→ **Exercise brief**
Give back exactly the lines spanning from the one containing "The height and width of the screenshot is (554, 1217)." to the final line of the records below, and no others.

→ **Supplied material**
———

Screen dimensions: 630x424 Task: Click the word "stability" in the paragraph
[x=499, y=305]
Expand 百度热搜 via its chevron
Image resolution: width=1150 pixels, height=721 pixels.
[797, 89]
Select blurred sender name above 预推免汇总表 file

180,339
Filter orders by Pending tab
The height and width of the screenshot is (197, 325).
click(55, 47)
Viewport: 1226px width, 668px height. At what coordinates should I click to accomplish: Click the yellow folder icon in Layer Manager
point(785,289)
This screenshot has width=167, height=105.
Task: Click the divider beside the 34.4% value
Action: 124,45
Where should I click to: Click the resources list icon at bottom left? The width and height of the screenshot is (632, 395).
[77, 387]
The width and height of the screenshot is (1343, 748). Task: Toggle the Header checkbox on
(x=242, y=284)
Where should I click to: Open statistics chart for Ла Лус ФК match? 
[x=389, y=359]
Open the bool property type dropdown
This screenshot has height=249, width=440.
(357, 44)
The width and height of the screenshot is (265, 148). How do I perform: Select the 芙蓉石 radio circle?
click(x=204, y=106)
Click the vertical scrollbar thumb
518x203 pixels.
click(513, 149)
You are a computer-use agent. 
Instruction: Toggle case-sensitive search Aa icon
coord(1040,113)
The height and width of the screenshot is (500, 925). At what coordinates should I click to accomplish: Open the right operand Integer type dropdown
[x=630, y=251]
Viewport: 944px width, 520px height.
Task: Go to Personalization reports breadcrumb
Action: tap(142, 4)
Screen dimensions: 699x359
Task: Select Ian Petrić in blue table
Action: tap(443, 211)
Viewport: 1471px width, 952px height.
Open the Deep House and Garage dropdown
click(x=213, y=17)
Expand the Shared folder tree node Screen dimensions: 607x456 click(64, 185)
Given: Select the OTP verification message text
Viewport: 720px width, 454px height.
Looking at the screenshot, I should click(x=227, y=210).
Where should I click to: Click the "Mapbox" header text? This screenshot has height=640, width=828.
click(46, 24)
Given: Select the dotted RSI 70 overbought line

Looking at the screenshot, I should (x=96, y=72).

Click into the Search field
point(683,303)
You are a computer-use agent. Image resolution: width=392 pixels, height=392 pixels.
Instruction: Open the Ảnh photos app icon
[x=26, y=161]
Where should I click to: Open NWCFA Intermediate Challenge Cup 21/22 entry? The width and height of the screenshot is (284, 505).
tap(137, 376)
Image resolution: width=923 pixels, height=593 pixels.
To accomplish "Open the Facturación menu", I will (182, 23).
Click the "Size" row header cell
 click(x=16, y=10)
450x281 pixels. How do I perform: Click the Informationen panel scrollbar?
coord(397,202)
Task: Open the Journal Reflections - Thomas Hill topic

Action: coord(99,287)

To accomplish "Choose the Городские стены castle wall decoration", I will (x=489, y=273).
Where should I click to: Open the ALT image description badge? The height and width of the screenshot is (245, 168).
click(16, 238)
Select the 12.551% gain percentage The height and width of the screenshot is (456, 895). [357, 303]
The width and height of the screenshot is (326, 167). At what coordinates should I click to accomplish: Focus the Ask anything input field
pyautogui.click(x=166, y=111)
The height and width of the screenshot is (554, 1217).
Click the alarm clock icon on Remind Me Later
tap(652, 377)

———

→ **Task output**
The height and width of the screenshot is (554, 1217).
Click the alarm clock icon on Remind Me Later
tap(652, 377)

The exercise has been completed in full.